Rehabilitation of fingers after flexor tendon lesions qualified for secondary reconstruction, using Kleinert's dynamic splinting method. Jerzy Jabłecki, Marcin Syrko, Aneta Arendarska-Maj Ortop Traumatol Rehabil 2006; 8(5):517-521 ICID: 466826
Article type: Original article
IC™ Value: 6.71
Abstract provided by Publisher
Background. Primary reconstruction of flexor tendons lesions resulting from serious hand mutilations is not always possible. This causes problems in the rehabilitation of finger joints that are unable to perform active flexion. There is no generally accepted approach to such cases.

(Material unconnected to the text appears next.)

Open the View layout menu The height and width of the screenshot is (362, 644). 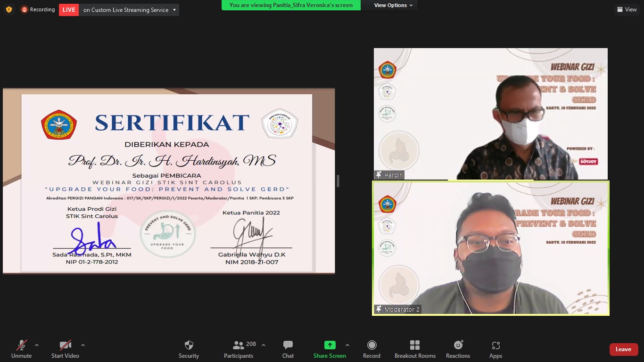(x=627, y=9)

The authors used a dynamic splinting regimen to treat fingers with unrepaired flexor tendons qualified for secondary reconstruction. Material and methods. Our research involved 39 patients treated in the Department Limb Replantation at St. Jadwiga's Hospital in Trzebnica, Poland, who had been referred for flexor tendon repair (from 1 to 3) in secondary reconstruction. The time from the primary operation ranged from 10 to 14 weeks. There were 27 men and 12 women, ranging in age from 19 to 60 years (ave. 39.5), divided into two groups. 24 patients (group I) had their fingers mobilized by dynamic splinting method, while in 14 patients (group II) no specific regimen of rehabilitation applied: the patients mobilized their fingers with their unimpaired hand. Results. The loss of total passive motion of finger joints was up to 75.65 degrees (~29%) greater in group II. Conclusions. The method applied is very effective in maintaining a wide range of passive motion in finger joints, which is essential for secondary flexor tendon reconstruction.